Projecting the Phillies' opening day bullpen


The Phillies completed another busy week of 2021 roster-building, officially signing Didi Gregorius and Chase Anderson while also agreeing to deals with bench bat Matt Joyce and reliever Brandon Kintzler.

They are also on the verge of bringing back Brad Miller, whose OPS in 171 plate appearances with the Cardinals last season was 20% better than the league average. Miller and Joyce should provide the Phillies quality at-bats off the bench, though the Phils could still use another right-handed stick in a reserve role.

Assuming Kintzler makes the team, his and Miller’s deals will push the Phillies’ luxury tax payroll to about $206 million. The threshold is $210 million, with a first-time offender being taxed 20% on every dollar of overages.

Suffice it to say, the Phillies are probably done with big-league deals this offseason after Miller. They will want to leave a little bit of flexibility under the tax threshold to make in-season additions. Potential reinforcements in July could be just as valuable to the Phillies as one of the relievers or bench bats still out there now.

It’s been a little while since we took a look at the Phillies’ projected bullpen, which has filled out with these signings of veterans, mostly to minor-league deals. It was one of the main topics on Friday's Phillies Talk podcast, which you can listen to here.

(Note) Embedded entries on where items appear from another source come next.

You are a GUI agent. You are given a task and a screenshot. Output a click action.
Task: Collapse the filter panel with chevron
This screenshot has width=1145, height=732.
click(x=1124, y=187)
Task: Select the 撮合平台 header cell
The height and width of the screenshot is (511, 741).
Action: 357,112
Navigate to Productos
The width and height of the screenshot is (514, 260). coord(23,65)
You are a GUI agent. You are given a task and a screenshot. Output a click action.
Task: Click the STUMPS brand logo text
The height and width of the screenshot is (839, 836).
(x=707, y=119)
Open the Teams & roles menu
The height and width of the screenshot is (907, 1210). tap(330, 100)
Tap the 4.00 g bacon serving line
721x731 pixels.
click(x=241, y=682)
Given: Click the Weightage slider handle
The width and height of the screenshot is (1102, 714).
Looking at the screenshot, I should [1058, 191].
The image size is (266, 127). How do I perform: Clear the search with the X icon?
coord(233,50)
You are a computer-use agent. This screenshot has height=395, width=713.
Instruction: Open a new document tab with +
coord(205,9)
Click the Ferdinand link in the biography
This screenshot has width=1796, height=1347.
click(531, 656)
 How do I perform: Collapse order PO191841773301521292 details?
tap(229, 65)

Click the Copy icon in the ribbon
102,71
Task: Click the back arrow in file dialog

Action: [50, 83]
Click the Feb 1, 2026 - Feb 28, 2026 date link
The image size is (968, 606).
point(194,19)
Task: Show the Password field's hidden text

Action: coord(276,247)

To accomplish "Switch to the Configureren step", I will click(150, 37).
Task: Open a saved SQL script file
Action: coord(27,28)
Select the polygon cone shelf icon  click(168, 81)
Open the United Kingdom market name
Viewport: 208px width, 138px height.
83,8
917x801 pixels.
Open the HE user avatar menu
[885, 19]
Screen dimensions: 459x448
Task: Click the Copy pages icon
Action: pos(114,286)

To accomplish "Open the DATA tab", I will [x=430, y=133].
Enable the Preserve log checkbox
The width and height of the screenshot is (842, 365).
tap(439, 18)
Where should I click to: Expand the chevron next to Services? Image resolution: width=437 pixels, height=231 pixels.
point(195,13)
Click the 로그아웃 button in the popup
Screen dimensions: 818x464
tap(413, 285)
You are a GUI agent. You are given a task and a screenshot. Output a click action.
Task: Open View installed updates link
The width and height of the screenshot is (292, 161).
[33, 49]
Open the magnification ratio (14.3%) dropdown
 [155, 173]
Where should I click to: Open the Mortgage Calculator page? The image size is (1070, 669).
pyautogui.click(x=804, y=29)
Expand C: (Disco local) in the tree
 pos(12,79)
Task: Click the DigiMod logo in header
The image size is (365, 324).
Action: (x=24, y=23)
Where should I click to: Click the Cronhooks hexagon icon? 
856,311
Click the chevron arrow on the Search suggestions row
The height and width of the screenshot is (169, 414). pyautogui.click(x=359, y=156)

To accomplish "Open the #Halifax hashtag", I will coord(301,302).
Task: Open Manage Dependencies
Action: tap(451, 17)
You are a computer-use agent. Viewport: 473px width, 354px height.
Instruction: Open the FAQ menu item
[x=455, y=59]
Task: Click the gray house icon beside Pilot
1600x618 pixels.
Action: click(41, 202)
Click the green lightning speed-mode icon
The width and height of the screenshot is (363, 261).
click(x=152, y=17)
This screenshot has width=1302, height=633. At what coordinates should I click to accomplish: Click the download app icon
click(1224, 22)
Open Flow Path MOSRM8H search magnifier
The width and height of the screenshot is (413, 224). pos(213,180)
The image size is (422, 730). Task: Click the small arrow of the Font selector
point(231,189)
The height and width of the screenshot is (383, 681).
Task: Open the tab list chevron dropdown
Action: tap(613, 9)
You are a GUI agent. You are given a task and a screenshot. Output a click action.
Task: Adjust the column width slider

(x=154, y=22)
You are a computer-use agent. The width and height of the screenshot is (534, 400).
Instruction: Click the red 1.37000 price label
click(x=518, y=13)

With 26-man rosters in 2021, the Phillies could carry eight or nine relievers. 

Archie Bradley, Hector Neris and Jose Alvarado (if fully healthy) are locks. Connor Brogdon, a 2020 late-season revelation, probably is too.

Kintzler, with his 2.55 ERA the last two seasons and experience at the back-end of bullpens, will probably crack the unit barring a poor showing in camp.

That’s five. 

There’s also Hector Rondon, an eight-year vet with a 3.49 ERA in 444 career appearances with the Cubs, Astros and D-backs. The Phils signed him to a minor-league deal that could pay dividends.

There’s Sam Coonrod, a right-hander with a 98-99 mph fastball acquired this offseason from the Giants. 

There are two homegrown lefties in JoJo Romero and Ranger Suarez who have been productive at points over the last two seasons. 

There’s long man David Hale, signed this winter to a one-year deal worth $850,000.

There’s Ramon Rosso, who had an up-and-down 2020 but possesses enough stuff to stick in a bullpen.

That’s 11 guys, and it doesn’t even mention Vince Velasquez or whomever else does not win a spot in the starting rotation. The Phillies have at least Velasquez, Anderson, Matt Moore, Spencer Howard and Ivan Nova competing for the fourth and fifth starter’s jobs. Even if they utilize a six-man rotation at points, that’s still two more candidates than spots.

Velasquez is a logical trade candidate given the starting pitching depth the Phillies have added. He is owed $4 million in 2021 and with how close the Phillies are to the tax threshold, it’s $4 million that could probably be better spent elsewhere, unless Velasquez has an amazing camp and/or shows he’s ready to roll out of the ‘pen.

Barring injury, we could be looking at an opening day bullpen of:

  • RHP Archie Bradley
  • RHP Hector Neris
  • LHP Jose Alvarado
  • RHP Connor Brogdon
  • RHP Brandon Kintzler
  • LHP JoJo Romero
  • RHP Sam Coonrod
  • RHP Vince Velasquez or another rotation candidate
  • RHP Hector Rondon

There’s plenty of time between now and opening day for this to work itself out. Pitchers and catchers report for the Phillies on Feb. 17. The first full-squad workout is Feb. 22, and the Phillies have 28 spring training games, the first on Feb. 28.

It will be impossible for this bullpen to be worse than what the Phillies had in 2020, and even listing out their options shows how much better a spot they’re in than a season ago when the opening day ‘pen consisted of Neris, Adam Morgan, Jose Alvarez, Deolis Geurra, Tommy Hunter, Cole Irvin, Trevor Kelley, Reggie McClain, Rosso, Austin Davis and Nick Pivetta.